Copy each of the rows below word for word, keeping every line in its original order.
---------------
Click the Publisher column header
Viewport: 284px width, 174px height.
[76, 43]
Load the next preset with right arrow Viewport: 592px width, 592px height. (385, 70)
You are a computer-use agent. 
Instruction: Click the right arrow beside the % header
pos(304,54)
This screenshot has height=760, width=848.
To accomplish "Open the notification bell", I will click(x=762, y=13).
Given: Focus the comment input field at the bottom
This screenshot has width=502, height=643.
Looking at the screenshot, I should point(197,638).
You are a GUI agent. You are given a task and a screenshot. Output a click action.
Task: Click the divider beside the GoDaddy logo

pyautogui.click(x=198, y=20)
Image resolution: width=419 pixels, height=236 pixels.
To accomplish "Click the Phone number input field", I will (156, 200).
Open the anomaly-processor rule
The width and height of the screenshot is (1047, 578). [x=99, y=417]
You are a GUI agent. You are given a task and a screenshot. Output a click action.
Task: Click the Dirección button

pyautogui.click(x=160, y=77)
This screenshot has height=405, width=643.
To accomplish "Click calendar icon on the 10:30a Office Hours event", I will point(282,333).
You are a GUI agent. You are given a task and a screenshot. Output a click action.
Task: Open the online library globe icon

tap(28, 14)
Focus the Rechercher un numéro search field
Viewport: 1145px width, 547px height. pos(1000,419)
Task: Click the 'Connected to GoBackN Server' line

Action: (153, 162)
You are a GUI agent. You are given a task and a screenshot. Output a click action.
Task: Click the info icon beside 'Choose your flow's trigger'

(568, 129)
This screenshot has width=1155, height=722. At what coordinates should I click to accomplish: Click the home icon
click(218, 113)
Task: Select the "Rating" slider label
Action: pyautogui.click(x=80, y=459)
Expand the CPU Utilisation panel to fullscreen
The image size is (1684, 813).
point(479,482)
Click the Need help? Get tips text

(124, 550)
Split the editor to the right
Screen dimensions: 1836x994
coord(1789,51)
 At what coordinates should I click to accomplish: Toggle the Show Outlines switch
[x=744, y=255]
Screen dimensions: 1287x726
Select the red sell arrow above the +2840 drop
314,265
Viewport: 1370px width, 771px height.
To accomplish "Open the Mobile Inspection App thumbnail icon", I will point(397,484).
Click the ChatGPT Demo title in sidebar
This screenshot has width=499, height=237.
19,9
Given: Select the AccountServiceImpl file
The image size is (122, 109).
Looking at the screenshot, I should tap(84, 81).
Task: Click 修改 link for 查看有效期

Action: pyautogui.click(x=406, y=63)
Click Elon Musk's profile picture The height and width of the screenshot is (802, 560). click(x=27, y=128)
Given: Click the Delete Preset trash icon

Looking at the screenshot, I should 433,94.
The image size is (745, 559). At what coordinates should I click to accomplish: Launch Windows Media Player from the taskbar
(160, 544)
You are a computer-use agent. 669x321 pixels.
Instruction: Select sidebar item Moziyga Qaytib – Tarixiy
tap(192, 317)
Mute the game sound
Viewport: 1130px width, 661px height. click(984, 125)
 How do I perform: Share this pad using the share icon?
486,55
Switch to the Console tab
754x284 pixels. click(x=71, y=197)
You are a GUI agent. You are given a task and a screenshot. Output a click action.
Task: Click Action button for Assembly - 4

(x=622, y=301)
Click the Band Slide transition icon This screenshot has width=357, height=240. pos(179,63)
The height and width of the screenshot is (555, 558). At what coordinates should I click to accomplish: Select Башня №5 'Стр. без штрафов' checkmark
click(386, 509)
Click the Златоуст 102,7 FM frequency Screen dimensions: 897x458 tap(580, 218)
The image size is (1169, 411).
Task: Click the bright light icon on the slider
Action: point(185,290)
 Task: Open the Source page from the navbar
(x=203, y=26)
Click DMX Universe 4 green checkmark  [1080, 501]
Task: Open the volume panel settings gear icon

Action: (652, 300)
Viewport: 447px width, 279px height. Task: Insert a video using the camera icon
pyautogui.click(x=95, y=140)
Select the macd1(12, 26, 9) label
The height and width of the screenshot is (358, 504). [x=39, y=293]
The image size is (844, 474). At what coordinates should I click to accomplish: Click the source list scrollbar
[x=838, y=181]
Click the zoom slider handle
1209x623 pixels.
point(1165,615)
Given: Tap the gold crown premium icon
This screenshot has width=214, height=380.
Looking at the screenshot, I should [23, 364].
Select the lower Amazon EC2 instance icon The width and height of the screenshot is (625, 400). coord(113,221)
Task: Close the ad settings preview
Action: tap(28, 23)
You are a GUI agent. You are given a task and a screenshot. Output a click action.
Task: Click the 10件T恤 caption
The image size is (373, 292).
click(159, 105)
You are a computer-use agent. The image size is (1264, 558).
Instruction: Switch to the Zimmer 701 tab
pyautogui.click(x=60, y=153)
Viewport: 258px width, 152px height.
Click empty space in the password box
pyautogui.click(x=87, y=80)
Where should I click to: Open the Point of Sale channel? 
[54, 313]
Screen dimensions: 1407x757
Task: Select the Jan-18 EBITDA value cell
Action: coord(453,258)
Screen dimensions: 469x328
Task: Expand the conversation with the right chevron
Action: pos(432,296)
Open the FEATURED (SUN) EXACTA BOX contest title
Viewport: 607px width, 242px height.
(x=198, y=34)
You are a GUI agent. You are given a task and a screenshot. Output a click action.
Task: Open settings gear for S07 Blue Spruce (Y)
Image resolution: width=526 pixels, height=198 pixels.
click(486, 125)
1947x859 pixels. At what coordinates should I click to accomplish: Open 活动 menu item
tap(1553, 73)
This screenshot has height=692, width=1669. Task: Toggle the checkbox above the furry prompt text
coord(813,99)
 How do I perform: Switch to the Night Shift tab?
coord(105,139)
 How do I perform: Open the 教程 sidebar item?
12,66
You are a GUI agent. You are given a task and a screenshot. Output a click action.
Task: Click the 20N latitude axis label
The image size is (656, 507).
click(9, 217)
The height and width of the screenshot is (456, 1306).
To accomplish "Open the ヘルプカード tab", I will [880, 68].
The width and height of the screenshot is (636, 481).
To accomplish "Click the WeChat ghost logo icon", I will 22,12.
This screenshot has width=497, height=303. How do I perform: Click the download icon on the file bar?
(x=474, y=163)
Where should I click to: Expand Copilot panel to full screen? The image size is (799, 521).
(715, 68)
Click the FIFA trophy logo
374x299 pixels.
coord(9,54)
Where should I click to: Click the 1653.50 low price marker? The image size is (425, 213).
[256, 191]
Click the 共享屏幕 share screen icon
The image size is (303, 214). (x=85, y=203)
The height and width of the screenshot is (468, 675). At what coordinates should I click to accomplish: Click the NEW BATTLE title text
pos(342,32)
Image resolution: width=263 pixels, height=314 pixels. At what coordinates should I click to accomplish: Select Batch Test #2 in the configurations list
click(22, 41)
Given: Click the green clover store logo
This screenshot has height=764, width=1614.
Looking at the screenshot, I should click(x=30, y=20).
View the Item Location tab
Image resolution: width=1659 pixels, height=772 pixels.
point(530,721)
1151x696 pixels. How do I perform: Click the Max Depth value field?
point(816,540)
---------------
# RESULT BELOW
Click the Publisher column header
Viewport: 284px width, 174px height.
[76, 43]
Load the next preset with right arrow Viewport: 592px width, 592px height. (385, 70)
You are a computer-use agent. 
Instruction: Click the right arrow beside the % header
pos(304,54)
This screenshot has height=760, width=848.
To accomplish "Open the notification bell", I will click(x=762, y=13).
Given: Focus the comment input field at the bottom
This screenshot has width=502, height=643.
Looking at the screenshot, I should point(197,638).
You are a GUI agent. You are given a task and a screenshot. Output a click action.
Task: Click the divider beside the GoDaddy logo

pyautogui.click(x=198, y=20)
Image resolution: width=419 pixels, height=236 pixels.
To accomplish "Click the Phone number input field", I will (156, 200).
Open the anomaly-processor rule
The width and height of the screenshot is (1047, 578). [x=99, y=417]
You are a GUI agent. You are given a task and a screenshot. Output a click action.
Task: Click the Dirección button

pyautogui.click(x=160, y=77)
This screenshot has height=405, width=643.
To accomplish "Click calendar icon on the 10:30a Office Hours event", I will point(282,333).
You are a GUI agent. You are given a task and a screenshot. Output a click action.
Task: Open the online library globe icon

tap(28, 14)
Focus the Rechercher un numéro search field
Viewport: 1145px width, 547px height. pos(1000,419)
Task: Click the 'Connected to GoBackN Server' line

Action: (153, 162)
You are a GUI agent. You are given a task and a screenshot. Output a click action.
Task: Click the info icon beside 'Choose your flow's trigger'

(568, 129)
This screenshot has width=1155, height=722. At what coordinates should I click to accomplish: Click the home icon
click(218, 113)
Task: Select the "Rating" slider label
Action: pyautogui.click(x=80, y=459)
Expand the CPU Utilisation panel to fullscreen
The image size is (1684, 813).
point(479,482)
Click the Need help? Get tips text

(124, 550)
Split the editor to the right
Screen dimensions: 1836x994
coord(1789,51)
 At what coordinates should I click to accomplish: Toggle the Show Outlines switch
[x=744, y=255]
Screen dimensions: 1287x726
Select the red sell arrow above the +2840 drop
314,265
Viewport: 1370px width, 771px height.
To accomplish "Open the Mobile Inspection App thumbnail icon", I will point(397,484).
Click the ChatGPT Demo title in sidebar
This screenshot has width=499, height=237.
19,9
Given: Select the AccountServiceImpl file
The image size is (122, 109).
Looking at the screenshot, I should tap(84, 81).
Task: Click 修改 link for 查看有效期

Action: pyautogui.click(x=406, y=63)
Click Elon Musk's profile picture The height and width of the screenshot is (802, 560). click(x=27, y=128)
Given: Click the Delete Preset trash icon

Looking at the screenshot, I should 433,94.
The image size is (745, 559). At what coordinates should I click to accomplish: Launch Windows Media Player from the taskbar
(160, 544)
You are a computer-use agent. 669x321 pixels.
Instruction: Select sidebar item Moziyga Qaytib – Tarixiy
tap(192, 317)
Mute the game sound
Viewport: 1130px width, 661px height. click(984, 125)
 How do I perform: Share this pad using the share icon?
486,55
Switch to the Console tab
754x284 pixels. click(x=71, y=197)
You are a GUI agent. You are given a task and a screenshot. Output a click action.
Task: Click Action button for Assembly - 4

(x=622, y=301)
Click the Band Slide transition icon This screenshot has width=357, height=240. pos(179,63)
The height and width of the screenshot is (555, 558). At what coordinates should I click to accomplish: Select Башня №5 'Стр. без штрафов' checkmark
click(386, 509)
Click the Златоуст 102,7 FM frequency Screen dimensions: 897x458 tap(580, 218)
The image size is (1169, 411).
Task: Click the bright light icon on the slider
Action: point(185,290)
 Task: Open the Source page from the navbar
(x=203, y=26)
Click DMX Universe 4 green checkmark  [1080, 501]
Task: Open the volume panel settings gear icon

Action: (652, 300)
Viewport: 447px width, 279px height. Task: Insert a video using the camera icon
pyautogui.click(x=95, y=140)
Select the macd1(12, 26, 9) label
The height and width of the screenshot is (358, 504). [x=39, y=293]
The image size is (844, 474). At what coordinates should I click to accomplish: Click the source list scrollbar
[x=838, y=181]
Click the zoom slider handle
1209x623 pixels.
point(1165,615)
Given: Tap the gold crown premium icon
This screenshot has width=214, height=380.
Looking at the screenshot, I should [23, 364].
Select the lower Amazon EC2 instance icon The width and height of the screenshot is (625, 400). coord(113,221)
Task: Close the ad settings preview
Action: tap(28, 23)
You are a GUI agent. You are given a task and a screenshot. Output a click action.
Task: Click the 10件T恤 caption
The image size is (373, 292).
click(159, 105)
You are a computer-use agent. The image size is (1264, 558).
Instruction: Switch to the Zimmer 701 tab
pyautogui.click(x=60, y=153)
Viewport: 258px width, 152px height.
Click empty space in the password box
pyautogui.click(x=87, y=80)
Where should I click to: Open the Point of Sale channel? 
[54, 313]
Screen dimensions: 1407x757
Task: Select the Jan-18 EBITDA value cell
Action: coord(453,258)
Screen dimensions: 469x328
Task: Expand the conversation with the right chevron
Action: pos(432,296)
Open the FEATURED (SUN) EXACTA BOX contest title
Viewport: 607px width, 242px height.
(x=198, y=34)
You are a GUI agent. You are given a task and a screenshot. Output a click action.
Task: Open settings gear for S07 Blue Spruce (Y)
Image resolution: width=526 pixels, height=198 pixels.
click(486, 125)
1947x859 pixels. At what coordinates should I click to accomplish: Open 活动 menu item
tap(1553, 73)
This screenshot has height=692, width=1669. Task: Toggle the checkbox above the furry prompt text
coord(813,99)
 How do I perform: Switch to the Night Shift tab?
coord(105,139)
 How do I perform: Open the 教程 sidebar item?
12,66
You are a GUI agent. You are given a task and a screenshot. Output a click action.
Task: Click the 20N latitude axis label
The image size is (656, 507).
click(9, 217)
The height and width of the screenshot is (456, 1306).
To accomplish "Open the ヘルプカード tab", I will [880, 68].
The width and height of the screenshot is (636, 481).
To accomplish "Click the WeChat ghost logo icon", I will 22,12.
This screenshot has width=497, height=303. How do I perform: Click the download icon on the file bar?
(x=474, y=163)
Where should I click to: Expand Copilot panel to full screen? The image size is (799, 521).
(715, 68)
Click the FIFA trophy logo
374x299 pixels.
coord(9,54)
Where should I click to: Click the 1653.50 low price marker? The image size is (425, 213).
[256, 191]
Click the 共享屏幕 share screen icon
The image size is (303, 214). (x=85, y=203)
The height and width of the screenshot is (468, 675). At what coordinates should I click to accomplish: Click the NEW BATTLE title text
pos(342,32)
Image resolution: width=263 pixels, height=314 pixels. At what coordinates should I click to accomplish: Select Batch Test #2 in the configurations list
click(22, 41)
Given: Click the green clover store logo
This screenshot has height=764, width=1614.
Looking at the screenshot, I should click(x=30, y=20).
View the Item Location tab
Image resolution: width=1659 pixels, height=772 pixels.
point(530,721)
1151x696 pixels. How do I perform: Click the Max Depth value field?
point(816,540)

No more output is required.